In the beginning of 2016 Danmission and Mission Afrika decided to divide the nine thrift shops, which we managed together at the time. This was to facilitate the administration and monitoring of the stores and to give them a more unique identity. It’s hard to do this kind of maneuver and people have been hurt in the process. We are sad to hear that and we are sorry. However, we look forward to continued allegiance with the stores that work with Mission Afrika and wish the employees of the aforementioned shops all the best.

Though we are saying farewell to some shops, we can also say welcome to a brand new one. In June 2016, we opened a beautiful new thrift store in Grenå. We’ve been looking forward to this, and we welcome the many dedicated volunteers who have joined the fray.

Mission Afrika now has 75 thrift stores, 18 of which are run jointly with other organizations.

In 2015-2016 the thrift shops gathered money for a farming project in Mali, and through the popular thrift rallies in May 2016, we introduced a new campaign. In the coming years, Mission Afrika will be gathering money for the relief efforts instead.
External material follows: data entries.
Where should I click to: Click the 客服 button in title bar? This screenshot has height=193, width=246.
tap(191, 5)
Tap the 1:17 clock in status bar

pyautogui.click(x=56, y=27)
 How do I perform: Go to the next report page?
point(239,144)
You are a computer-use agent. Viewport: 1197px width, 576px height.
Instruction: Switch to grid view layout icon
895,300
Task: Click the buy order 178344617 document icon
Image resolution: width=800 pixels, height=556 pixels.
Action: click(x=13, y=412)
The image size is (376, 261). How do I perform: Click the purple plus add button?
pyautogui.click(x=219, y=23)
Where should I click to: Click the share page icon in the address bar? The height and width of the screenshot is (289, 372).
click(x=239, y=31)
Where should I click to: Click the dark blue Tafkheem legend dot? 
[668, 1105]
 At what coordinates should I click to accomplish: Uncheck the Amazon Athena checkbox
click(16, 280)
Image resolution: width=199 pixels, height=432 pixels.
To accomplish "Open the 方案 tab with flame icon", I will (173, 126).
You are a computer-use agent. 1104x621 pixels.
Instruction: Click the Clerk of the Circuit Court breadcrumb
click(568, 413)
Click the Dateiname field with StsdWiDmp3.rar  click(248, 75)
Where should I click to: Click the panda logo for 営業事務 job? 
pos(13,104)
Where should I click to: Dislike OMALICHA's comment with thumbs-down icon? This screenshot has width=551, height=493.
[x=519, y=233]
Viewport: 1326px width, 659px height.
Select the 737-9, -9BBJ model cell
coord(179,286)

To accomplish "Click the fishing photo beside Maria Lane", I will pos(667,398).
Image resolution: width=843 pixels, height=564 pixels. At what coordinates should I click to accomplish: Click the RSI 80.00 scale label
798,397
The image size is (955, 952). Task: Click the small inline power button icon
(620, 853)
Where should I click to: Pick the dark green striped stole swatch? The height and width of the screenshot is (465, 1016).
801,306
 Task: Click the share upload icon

The economy is developing nicely

As shown in the financial figures in this annual report, Mission Afrika’s economy is experiencing reasonable growth on top of last year’s critical situation. The year ended with a nice profit of 1.1 million kr., Partially due to the increase in recycling work and greater inheritance revenues than expected. It is gratifying and helps to reinforce our expectations for the future. There are so many needs and tasks that hope to meet over the coming year, so thanks for your continued generosity and your trust that we can manage your gifts in a good manner.

Last year, due to rule changes at SKAT, we introduced a membership to Mission Afrika. Before the turn of the year we needed to have at least 300 members, which turned out not to be a problem. At this very moment, there are 655 members in addition to the employees at the thrift stores that are also counted as members.

We have much to be thankful of

It is appropriate to round off the annual report with a big thank you, for there is much to thankful for. Thank you to our partners in Africa and in Cyprus that have given us at least as much as we give them. Thanks to all of volunteers who have brought their time, talents, ideas, prayers and money into the game. Thanks to the Secretariat and expatriate staff for their outstanding efforts in a difficult year marked by reorganization. A special thanks to the staff who have left us: Ingelise and Regin Benner, that after almost 25 years of faithful service have returned from Nigeria; Mette Alex and Bjergbæk Klausen, who have completed their missionary time in Sierra Leone; and Hanne Hauge Andersen, who has decided to leave her job as development coordinator in recycling work. Who each in their own way, they have provided a valuable and important contribution to Mission Afrika.

At the same time there must also be a warm welcome for new employees: Hanne Fornitz, who’s exchanging her secretary job with the position as development coordinator in recycling activities; Dorrit Ruby Jensen, who has been appointed to take over the secretary position; Philip Christoffersen, who is maternity cover on communication record for Anne Sofie Bjorn Bitsch; and Lars Torp, who has been employed in a flex job as assessment employee in recycling. It should also be mentioned that our finance and administration manager Torben Hesselbjerg from the turn of the year also received management responsibility for recycling work.

We must also remember to say thank you to all the volunteers, partners and employees, who together carry on Mission Afrika’s vision, but we must also not forget to thank Him that carries us all and gives us visions. We believe that the mission is about God sending us out into the world with love, hope and joy. May God also in the coming year give us ears to hear, eyes that can see and hands that are willing to bear.